According to his personal financial disclosure, Kushner appears to have stepped away from his formal roles in both Chatham Hill Holdings LLC and K Astoria, LLC, in January 2017. However, it is unknown whether he also stepped away from his role in Ditmar given it did not appear on his personal financial disclosure in the first place.
Though Kushner’s involvement with Cadre may be in flux or include unknown layers, the graphic below depicts CREW’s assessment of how Kushner’s involvement is likely structured, drawing on several sources. It also shows the investments that Cadre has brokered according to SEC filings. Real estate investments are yellow, while private equity funds are green. Each double-arrow represents a Cadre-brokered investment, where Cadre may have some type of financial position.
In total, Cadre’s SEC disclosures show that the firm earned more than $4.5 million in commissions from brokering these offerings. Over $900,000 of those commissions were earned after Jared Kushner’s January 22 appointment as White House senior advisor and assistant to the president, all from investments in private equity funds. A portion of these commissions presumably flow through this chain of private entities as income to Kushner, but due to the limited information about Cadre on his personal financial disclosure, the origins and amount of income is unknown. Not only has Kushner profited through his Cadre ownership by way of commissions that flow up through BFPS Ventures LLC, but there may be additional conflicts (and profits) attributed to him if Cadre has an investment interest in these funds. To the extent that any income in excess of $201 flowed from these entities through Cadre, or from Cadre itself, to Kushner during the reporting period, these entities likely should have been disclosed as sources of income on Kushner’s personal financial disclosure. Neither Cadre nor any of the issuers for which it brokered these private offerings were disclosed as assets or sources of income on Kushner’s personal financial disclosure, and without divestment of Cadre, the conflict and undisclosed income continue to exist.
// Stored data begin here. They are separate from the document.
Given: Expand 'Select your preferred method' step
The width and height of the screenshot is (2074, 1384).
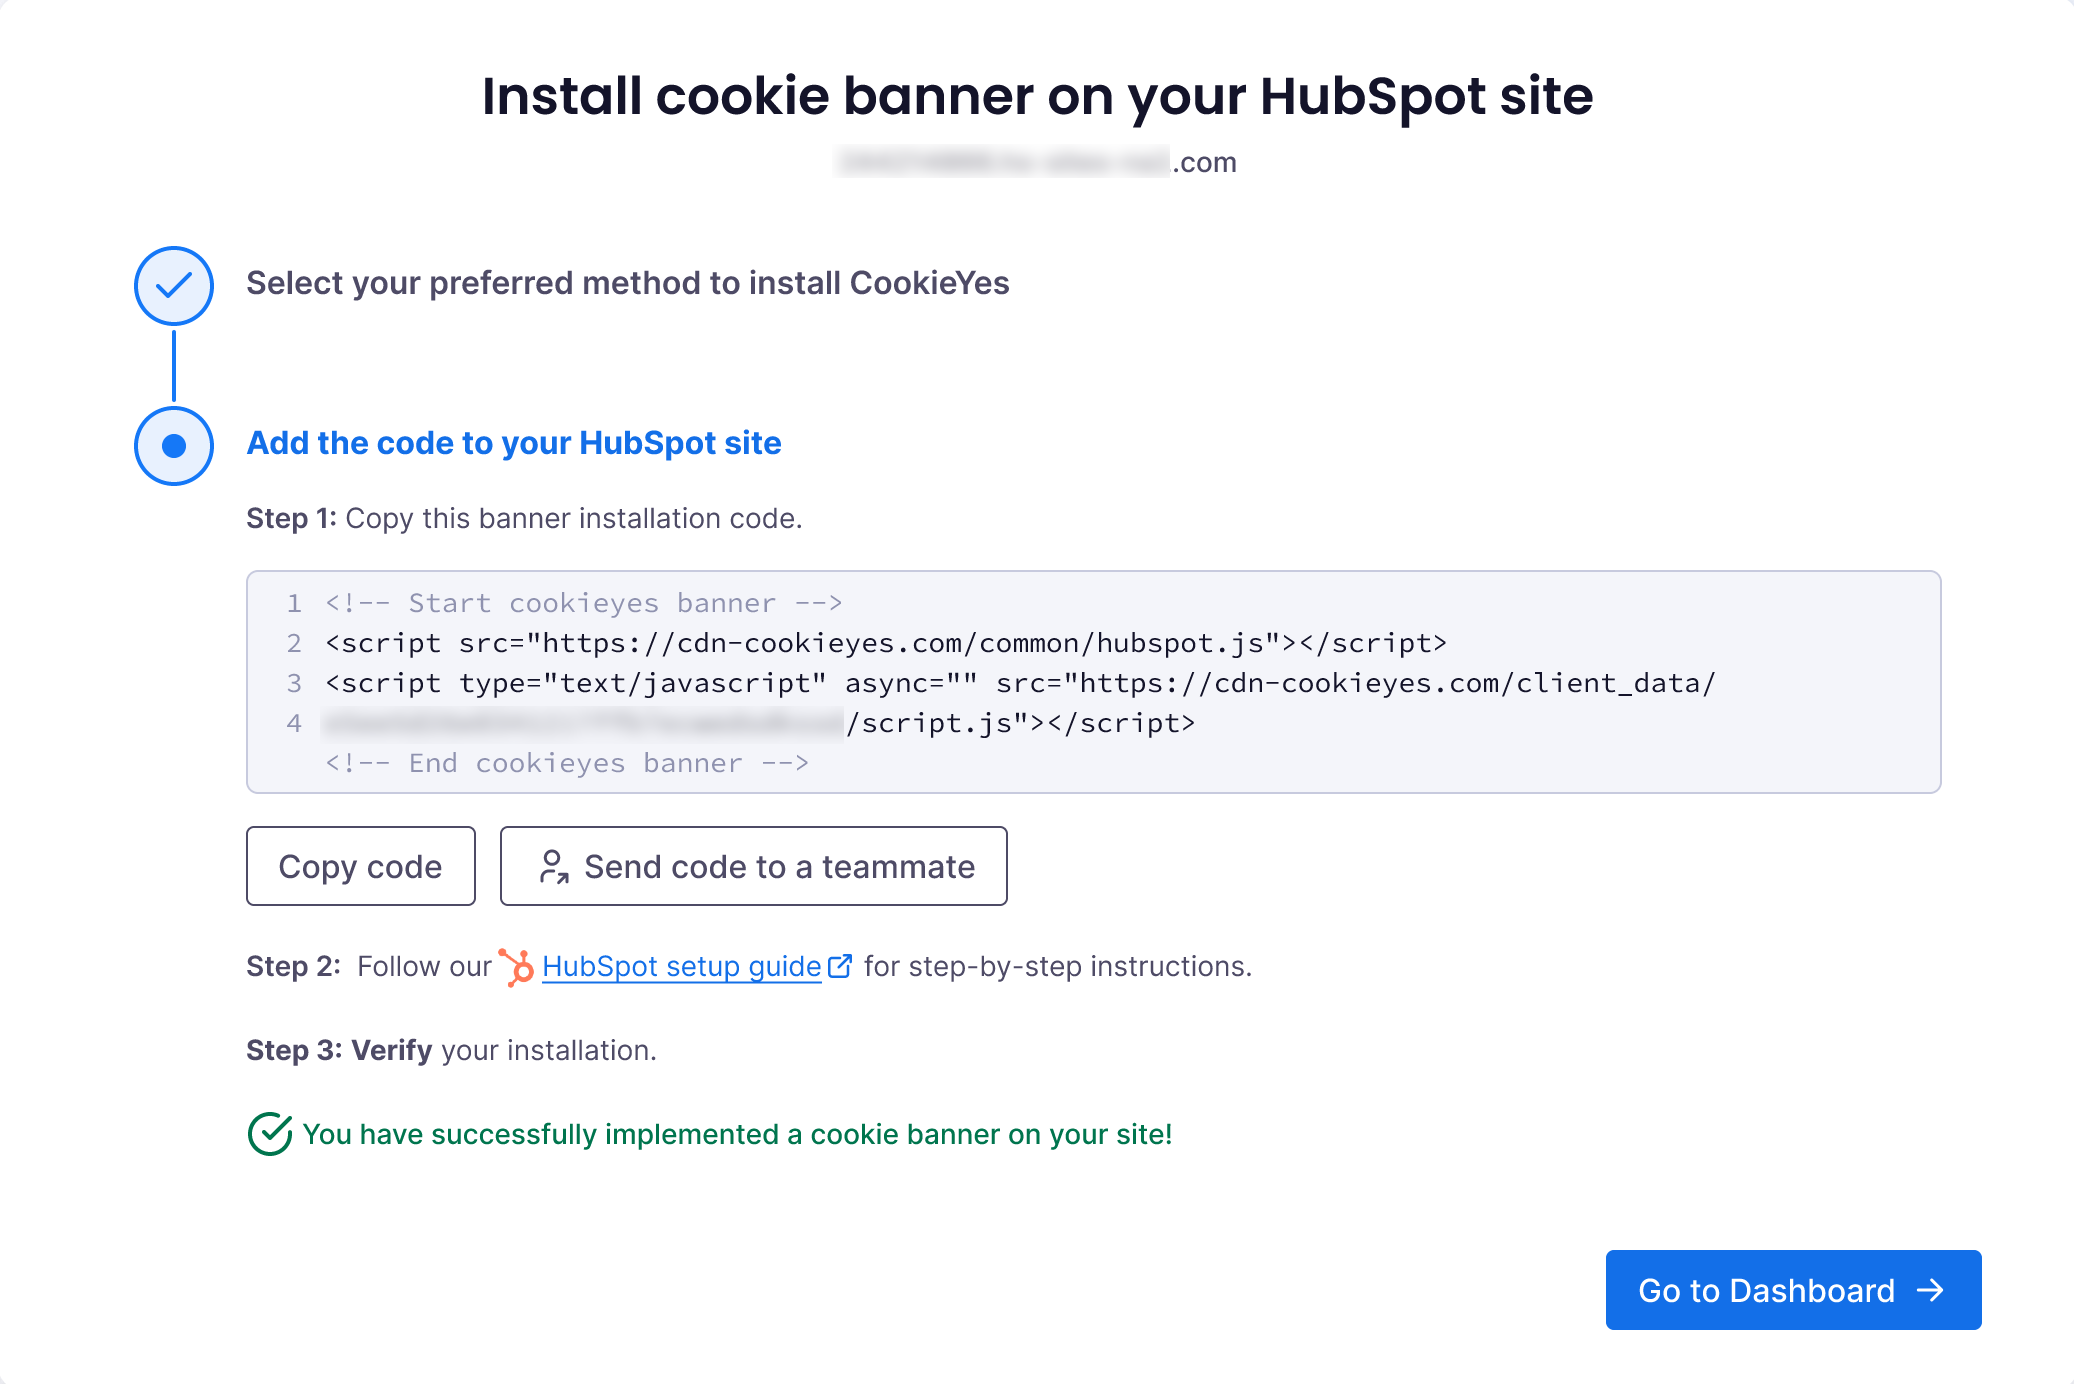Looking at the screenshot, I should point(628,283).
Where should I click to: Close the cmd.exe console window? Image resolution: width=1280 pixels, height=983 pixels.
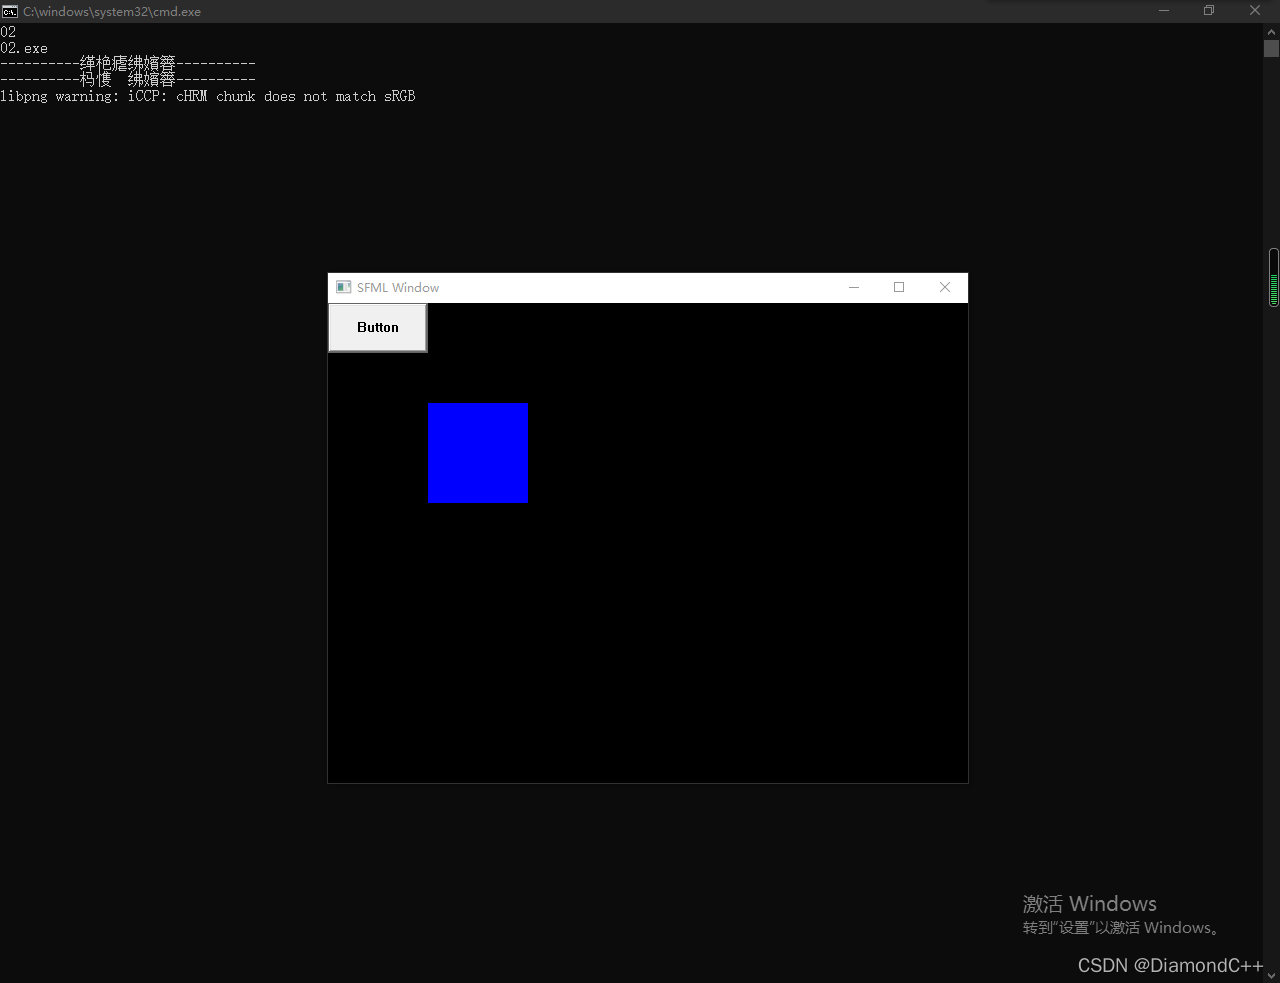[1255, 11]
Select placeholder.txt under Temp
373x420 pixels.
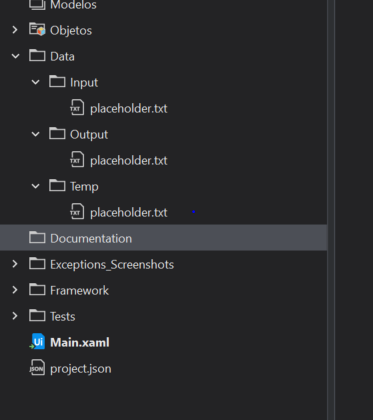(129, 212)
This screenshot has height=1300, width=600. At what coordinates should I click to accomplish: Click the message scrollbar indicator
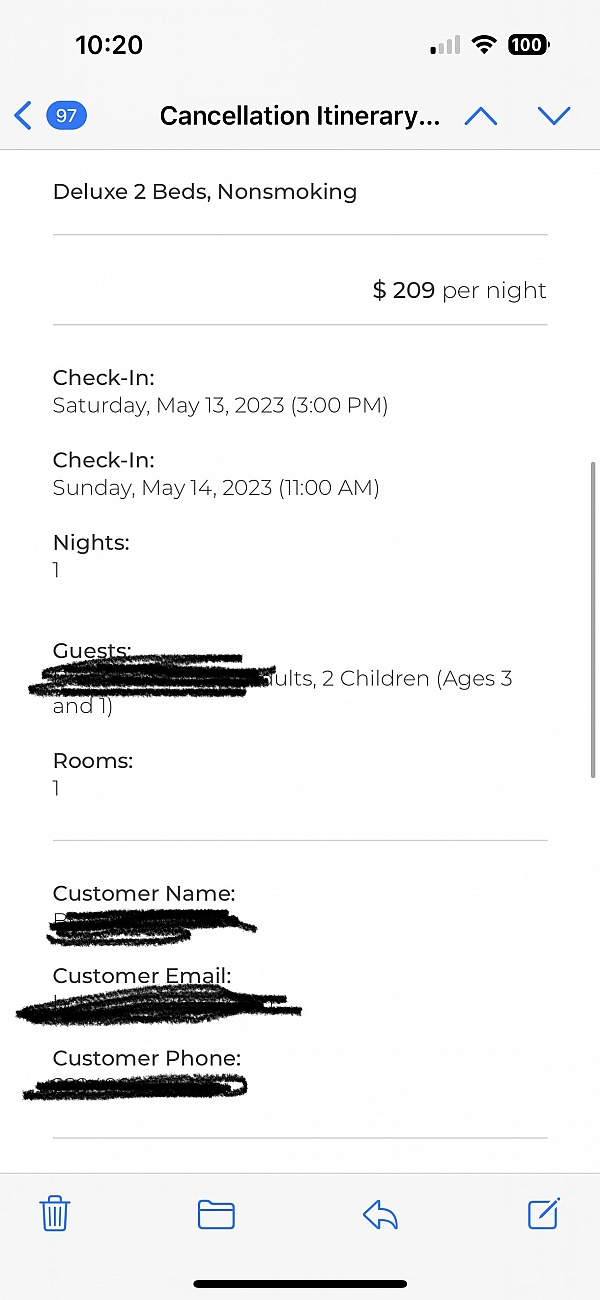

Though Kushner has reportedly reduced his share of the company, the value of the company has shot up since he assumed his White House role. Following a third round of investing announced last month in which Cadre raised an additional $65 million, the company is now valued at $800 million.
Kushner’s understanding of the potential conflicts of interest at stake here is demonstrated by his decision to let go of his interests in Thrive, a venture capital firm that invests in technology and e-commerce companies, and in a different real estate technology firm, WiredScore, creating a stark contrast with his inexplicable decision to retain his stake in Cadre. Kushner’s failure to disclose Cadre’s structure and assets further obscures possible conflicts of interest in a way that is distinct from the way he disclosed other interests on his personal financial disclosure. Additionally, involvement with Cadre may require Kushner to recuse himself from any policy matters related to internet commerce and technology. While a Kushner representative has said his Cadre ownership will be described in a forthcoming amendment to his disclosure, this does not go far enough. In order to avoid conflicts of interest, Kushner must divest from Cadre.